There are many fossil specimens that got pointed to as evidence for humans being an apex predator early in the evolutionary timeline, based on stuff like finding mostly skulls and leg bones, which they sorta thought meant we were bashing folk in the skull with femurs. For speed, I'm just going to use a single, easy, example.
The Taung Child (its only a skull), was discovered by Raymond Dart, the guy who proposed the Killer Ape theory.
Its the skull of a (we know now) 3yo Australopithecus africanus, and it was a Big Fricking Deal in the 1920s bc it was evidence for human evolution happening in Africa, not asia. It was a whole thing that he was arguing for it to be a human ancestor, and that we evolved from apes, and was eventually accepted by the scientific community. That's neato, and Dart was not a crank. He did some really important work. But.
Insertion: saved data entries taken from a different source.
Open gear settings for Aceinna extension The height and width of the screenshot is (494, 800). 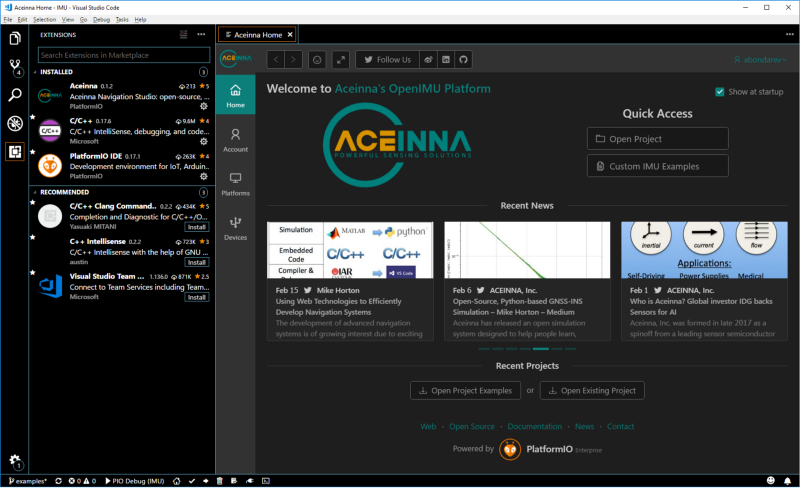tap(204, 106)
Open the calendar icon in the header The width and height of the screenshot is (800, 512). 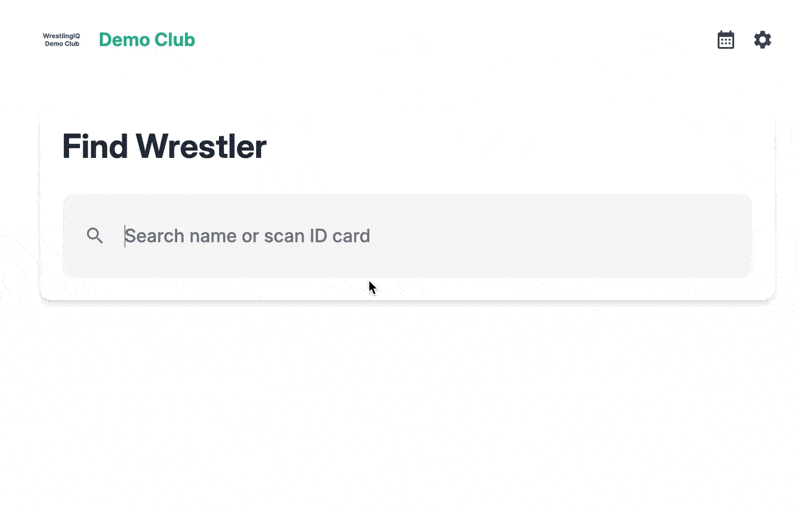(726, 40)
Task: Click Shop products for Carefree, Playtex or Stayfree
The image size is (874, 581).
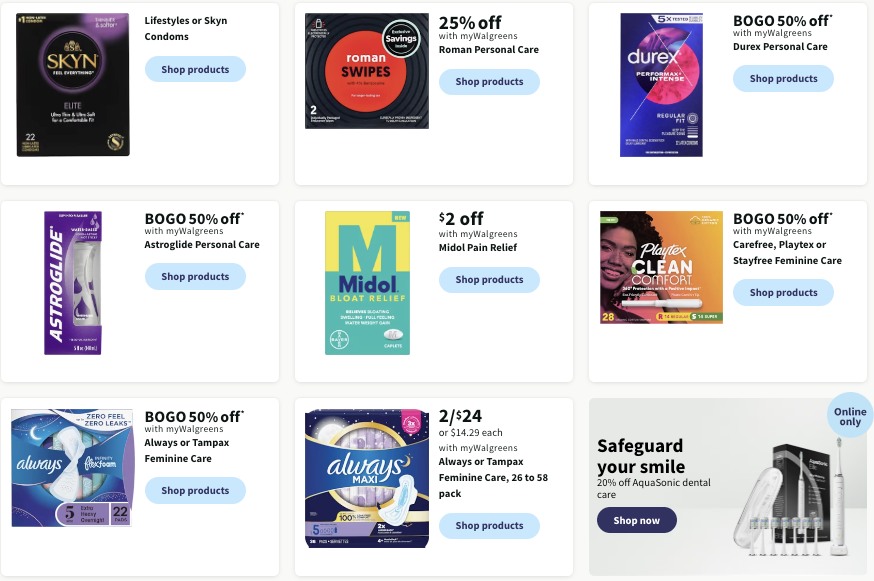Action: pyautogui.click(x=783, y=292)
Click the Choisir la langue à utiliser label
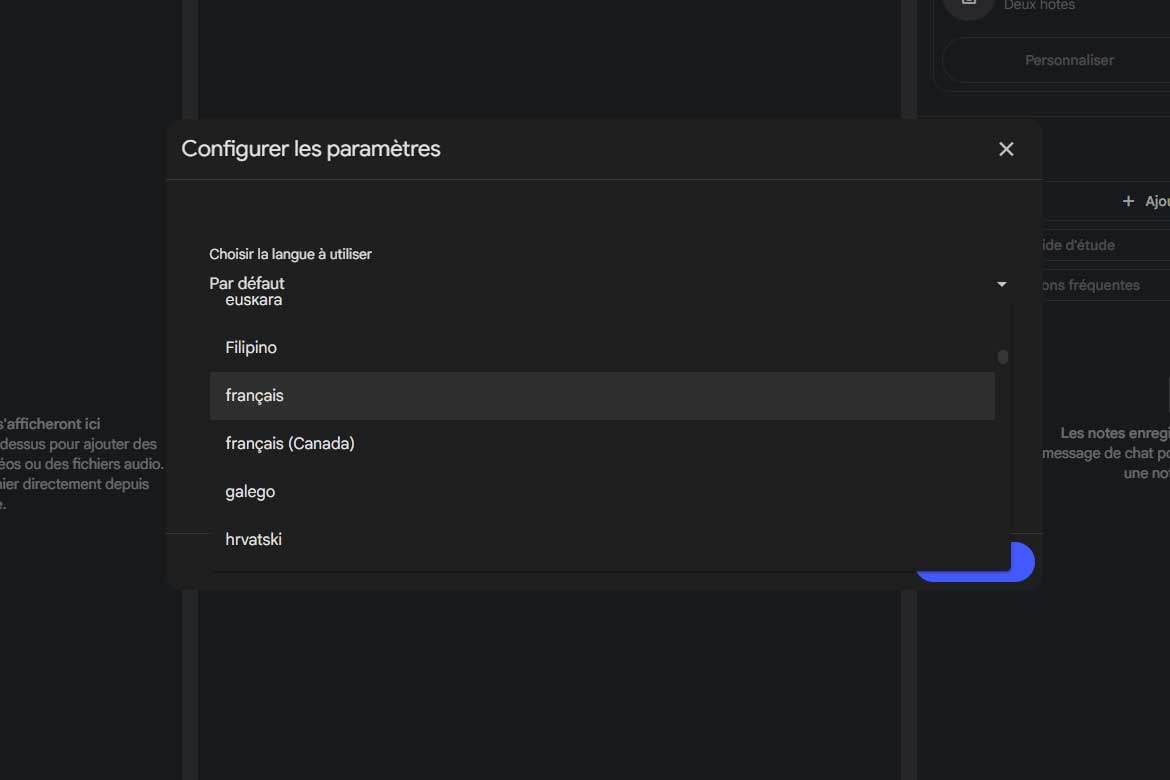Screen dimensions: 1170x780 pyautogui.click(x=290, y=254)
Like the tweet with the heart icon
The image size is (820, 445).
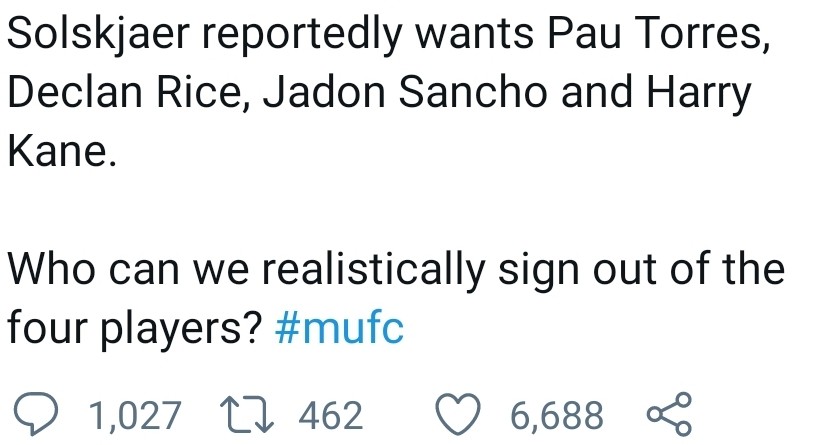tap(461, 414)
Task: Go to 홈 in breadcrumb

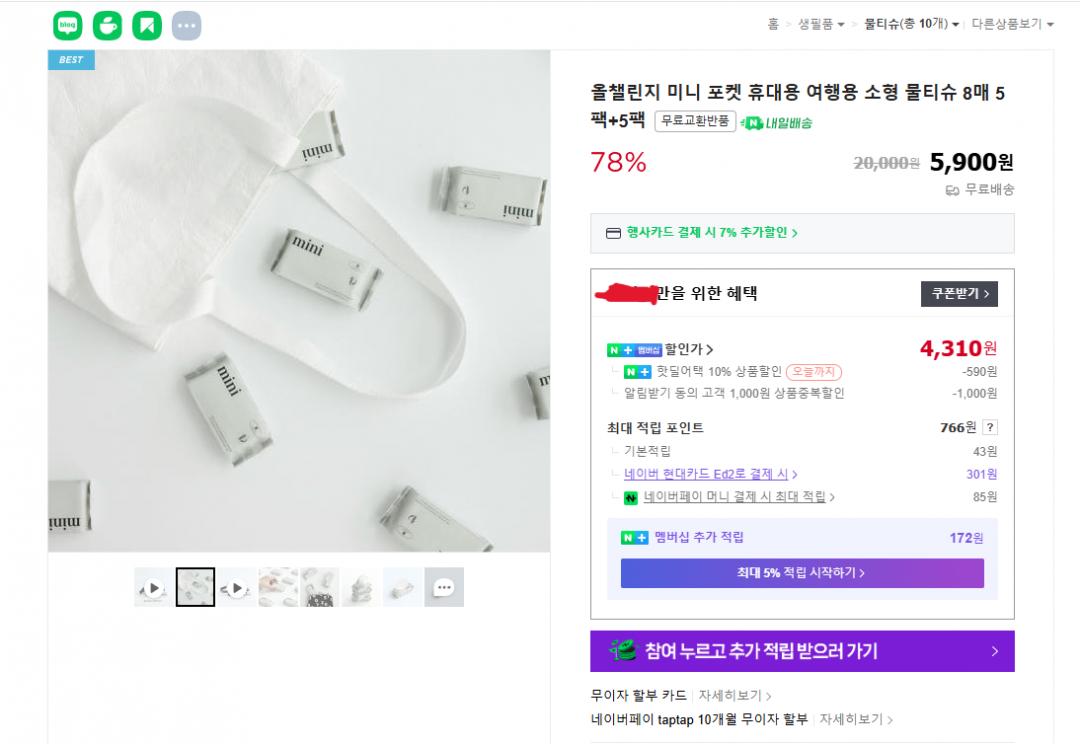Action: coord(773,24)
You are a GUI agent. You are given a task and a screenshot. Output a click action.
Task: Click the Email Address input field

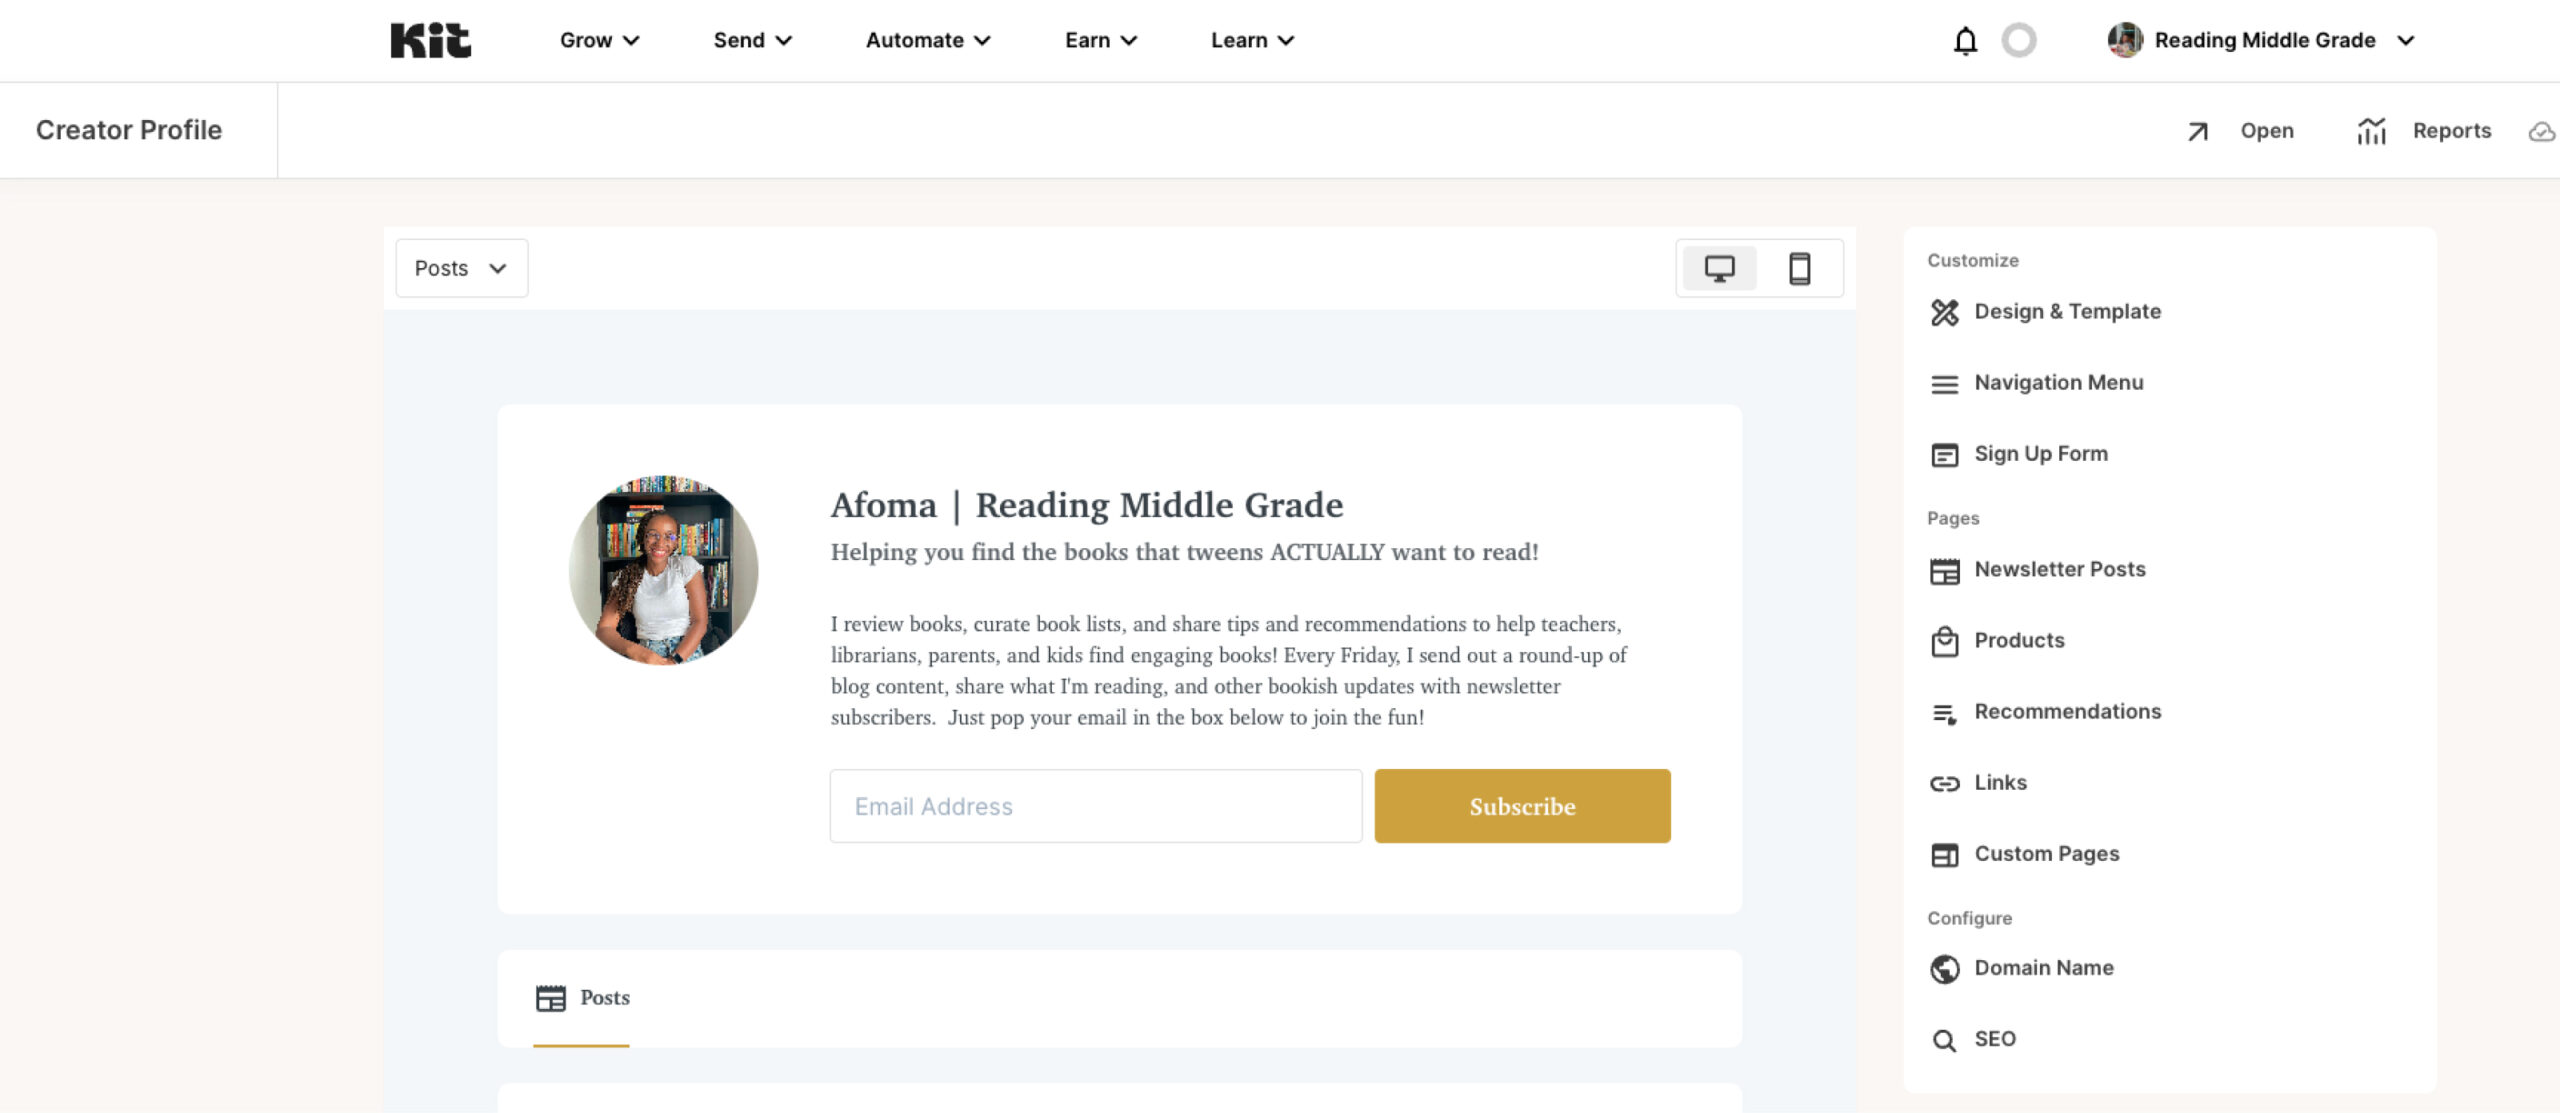pyautogui.click(x=1095, y=806)
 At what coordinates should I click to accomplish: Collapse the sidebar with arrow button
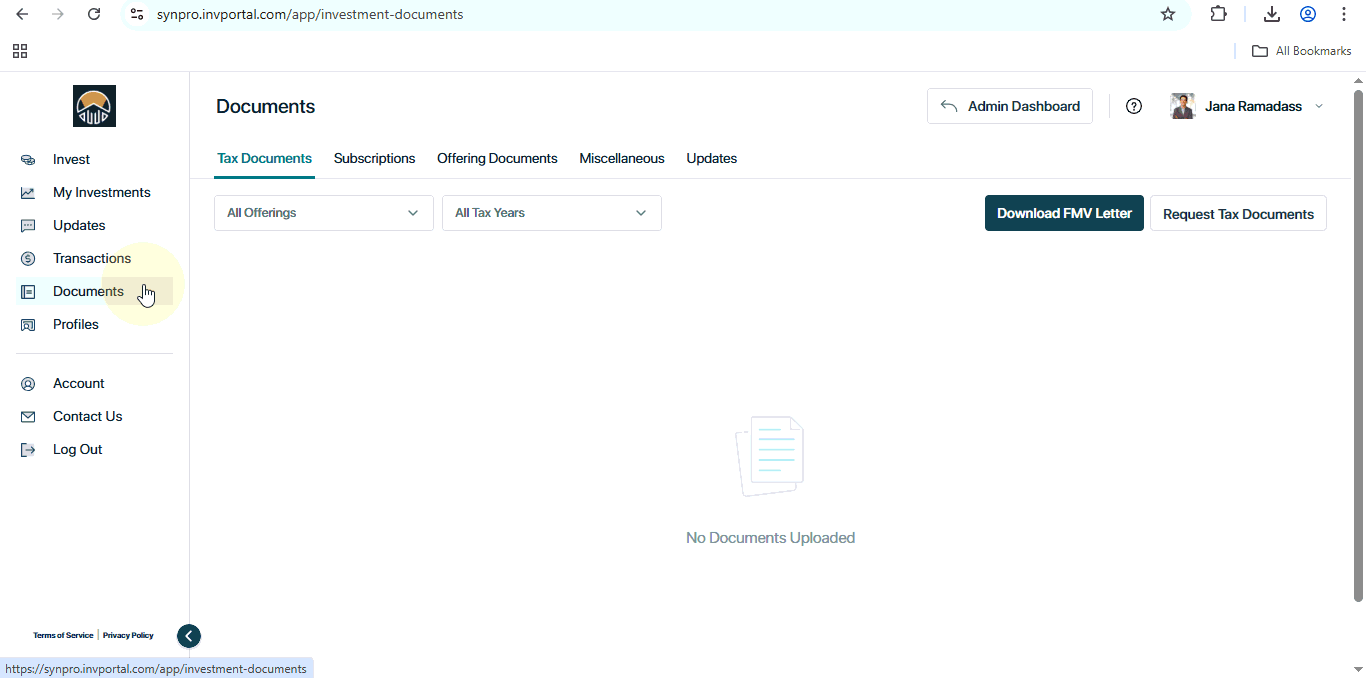[189, 636]
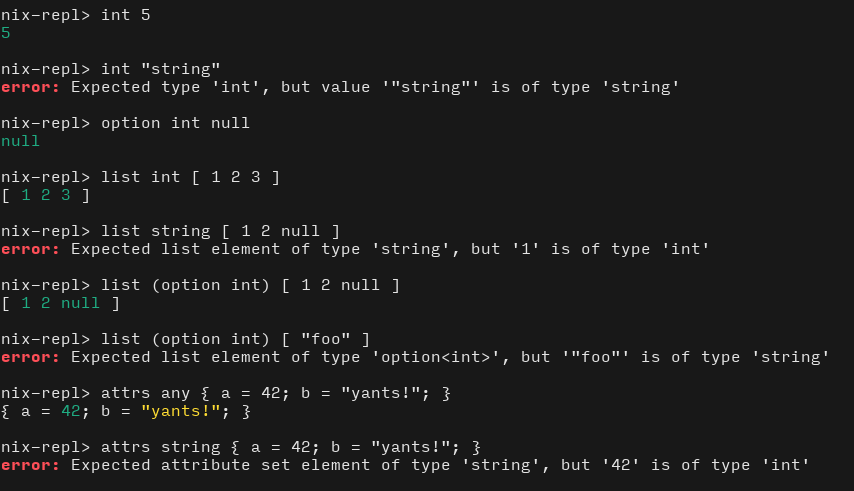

He was working from how he interpreted the fossils he found, and within the preconceptions present at the time.
Here's why its my example.
The Taung child has puncture damage to the skull and for a long time, a dominant theory was that our evolutionary ancestors brutally murdered a child.
Fossil interpretation is hard, y'all. That skull is 2.8mya, not complete, and it was removed from context before science got hold of it. I'm sure that Dart was confident and sincere in his write ups.
In 2006, science said hold up, nah, this damage looks what we see when an eagle snatches a primate and eats it. The now dominant theory is that australopithecines were prey, not predators. Definitely not apex predators.
There are lots and lots of fossil specimens of hominins that died violently. No argument there. But when you have a few pieces of a skeleton, you're interpreting partial evidence of what happened millions of years ago, and you're only seeing damage to the bones. Soft tissue damage(like disease) isn't visible. The history of specimens being found and removed from context is not helping, but there's a couple times when people when back and found out that 'brutal murder victim' was found in a pile with a bunch of small mammal bones bc a big cat or bird kept accidentally dropping them into a cave.
Finally, there's the (sorta ironic) survivorship bias involved. I've seen stuff saying humans started burying people 100kya or 250kya or maybe 500kya, and we start finding lots of evidence of human kindness and caretaking. (obligatory shout out to my man, Shanidar-1) That's cool as hell, but before that, a body left out is very unlikely to fossilize. Even something like a shallow burial, which is possibly a thing before 500kya, is not going to get you fossils. Body gets dug up by animals, scavenged, eaten, scattered.
Ps I can't backtrace the implied quote about hitting with sticks, but, again, its 1am, and I only tried for a few minutes.